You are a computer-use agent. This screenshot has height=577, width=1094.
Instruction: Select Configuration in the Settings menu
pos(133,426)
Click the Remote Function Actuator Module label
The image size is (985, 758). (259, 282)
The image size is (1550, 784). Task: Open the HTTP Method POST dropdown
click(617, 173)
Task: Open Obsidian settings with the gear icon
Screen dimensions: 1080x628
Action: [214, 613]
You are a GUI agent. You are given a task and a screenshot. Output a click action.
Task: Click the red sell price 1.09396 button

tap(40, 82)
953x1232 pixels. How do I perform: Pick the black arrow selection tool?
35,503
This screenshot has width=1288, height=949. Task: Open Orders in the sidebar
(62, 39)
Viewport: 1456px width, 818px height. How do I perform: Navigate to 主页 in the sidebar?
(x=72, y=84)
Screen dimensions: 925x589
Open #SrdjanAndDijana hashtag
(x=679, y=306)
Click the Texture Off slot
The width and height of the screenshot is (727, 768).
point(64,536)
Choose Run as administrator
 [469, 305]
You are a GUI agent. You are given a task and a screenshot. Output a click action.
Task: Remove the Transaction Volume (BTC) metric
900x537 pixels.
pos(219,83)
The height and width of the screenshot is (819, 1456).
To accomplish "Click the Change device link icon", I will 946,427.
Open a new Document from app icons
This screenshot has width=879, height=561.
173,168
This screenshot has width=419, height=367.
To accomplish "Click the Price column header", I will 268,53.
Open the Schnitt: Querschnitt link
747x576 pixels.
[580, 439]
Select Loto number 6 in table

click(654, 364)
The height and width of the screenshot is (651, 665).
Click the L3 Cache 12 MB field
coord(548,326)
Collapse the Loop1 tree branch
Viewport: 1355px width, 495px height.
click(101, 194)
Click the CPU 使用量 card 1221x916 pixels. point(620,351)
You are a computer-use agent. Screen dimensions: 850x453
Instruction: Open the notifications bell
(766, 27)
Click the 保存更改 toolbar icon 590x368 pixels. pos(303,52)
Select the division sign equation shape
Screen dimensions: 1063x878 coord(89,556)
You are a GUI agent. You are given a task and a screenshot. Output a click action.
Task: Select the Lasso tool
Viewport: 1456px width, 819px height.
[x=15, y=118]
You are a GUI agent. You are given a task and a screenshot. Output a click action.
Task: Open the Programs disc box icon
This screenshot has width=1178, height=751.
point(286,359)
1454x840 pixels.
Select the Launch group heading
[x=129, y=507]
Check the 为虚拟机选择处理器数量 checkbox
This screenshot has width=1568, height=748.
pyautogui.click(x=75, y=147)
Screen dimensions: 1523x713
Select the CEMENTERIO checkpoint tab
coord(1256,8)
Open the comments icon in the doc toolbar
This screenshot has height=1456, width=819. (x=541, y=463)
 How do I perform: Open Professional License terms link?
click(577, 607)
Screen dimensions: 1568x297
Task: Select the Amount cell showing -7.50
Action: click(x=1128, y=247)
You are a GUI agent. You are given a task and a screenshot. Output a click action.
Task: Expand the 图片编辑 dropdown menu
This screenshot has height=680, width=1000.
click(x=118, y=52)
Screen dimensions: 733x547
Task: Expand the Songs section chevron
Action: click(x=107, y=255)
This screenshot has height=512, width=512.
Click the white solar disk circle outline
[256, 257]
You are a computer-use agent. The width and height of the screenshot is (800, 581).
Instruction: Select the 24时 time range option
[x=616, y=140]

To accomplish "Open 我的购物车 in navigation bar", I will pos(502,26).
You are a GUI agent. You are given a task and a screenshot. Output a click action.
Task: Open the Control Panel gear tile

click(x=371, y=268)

* [Directions]
Copy every one of the rows above word for word, without changing anything.

* [Task answer]
You are a computer-use agent. This screenshot has height=577, width=1094.
Instruction: Select Configuration in the Settings menu
pos(133,426)
Click the Remote Function Actuator Module label
The image size is (985, 758). (259, 282)
The image size is (1550, 784). Task: Open the HTTP Method POST dropdown
click(617, 173)
Task: Open Obsidian settings with the gear icon
Screen dimensions: 1080x628
Action: [214, 613]
You are a GUI agent. You are given a task and a screenshot. Output a click action.
Task: Click the red sell price 1.09396 button

tap(40, 82)
953x1232 pixels. How do I perform: Pick the black arrow selection tool?
35,503
This screenshot has width=1288, height=949. Task: Open Orders in the sidebar
(62, 39)
Viewport: 1456px width, 818px height. How do I perform: Navigate to 主页 in the sidebar?
(x=72, y=84)
Screen dimensions: 925x589
Open #SrdjanAndDijana hashtag
(x=679, y=306)
Click the Texture Off slot
The width and height of the screenshot is (727, 768).
point(64,536)
Choose Run as administrator
 [469, 305]
You are a GUI agent. You are given a task and a screenshot. Output a click action.
Task: Remove the Transaction Volume (BTC) metric
900x537 pixels.
pos(219,83)
The height and width of the screenshot is (819, 1456).
To accomplish "Click the Change device link icon", I will 946,427.
Open a new Document from app icons
This screenshot has width=879, height=561.
173,168
This screenshot has width=419, height=367.
To accomplish "Click the Price column header", I will 268,53.
Open the Schnitt: Querschnitt link
747x576 pixels.
[580, 439]
Select Loto number 6 in table

click(654, 364)
The height and width of the screenshot is (651, 665).
Click the L3 Cache 12 MB field
coord(548,326)
Collapse the Loop1 tree branch
Viewport: 1355px width, 495px height.
click(101, 194)
Click the CPU 使用量 card 1221x916 pixels. point(620,351)
You are a computer-use agent. Screen dimensions: 850x453
Instruction: Open the notifications bell
(766, 27)
Click the 保存更改 toolbar icon 590x368 pixels. pos(303,52)
Select the division sign equation shape
Screen dimensions: 1063x878 coord(89,556)
You are a GUI agent. You are given a task and a screenshot. Output a click action.
Task: Select the Lasso tool
Viewport: 1456px width, 819px height.
[x=15, y=118]
You are a GUI agent. You are given a task and a screenshot. Output a click action.
Task: Open the Programs disc box icon
This screenshot has width=1178, height=751.
point(286,359)
1454x840 pixels.
Select the Launch group heading
[x=129, y=507]
Check the 为虚拟机选择处理器数量 checkbox
This screenshot has width=1568, height=748.
pyautogui.click(x=75, y=147)
Screen dimensions: 1523x713
Select the CEMENTERIO checkpoint tab
coord(1256,8)
Open the comments icon in the doc toolbar
This screenshot has height=1456, width=819. (x=541, y=463)
 How do I perform: Open Professional License terms link?
click(577, 607)
Screen dimensions: 1568x297
Task: Select the Amount cell showing -7.50
Action: click(x=1128, y=247)
You are a GUI agent. You are given a task and a screenshot. Output a click action.
Task: Expand the 图片编辑 dropdown menu
This screenshot has height=680, width=1000.
click(x=118, y=52)
Screen dimensions: 733x547
Task: Expand the Songs section chevron
Action: click(x=107, y=255)
This screenshot has height=512, width=512.
Click the white solar disk circle outline
[256, 257]
You are a computer-use agent. The width and height of the screenshot is (800, 581).
Instruction: Select the 24时 time range option
[x=616, y=140]

To accomplish "Open 我的购物车 in navigation bar", I will pos(502,26).
You are a GUI agent. You are given a task and a screenshot. Output a click action.
Task: Open the Control Panel gear tile

click(x=371, y=268)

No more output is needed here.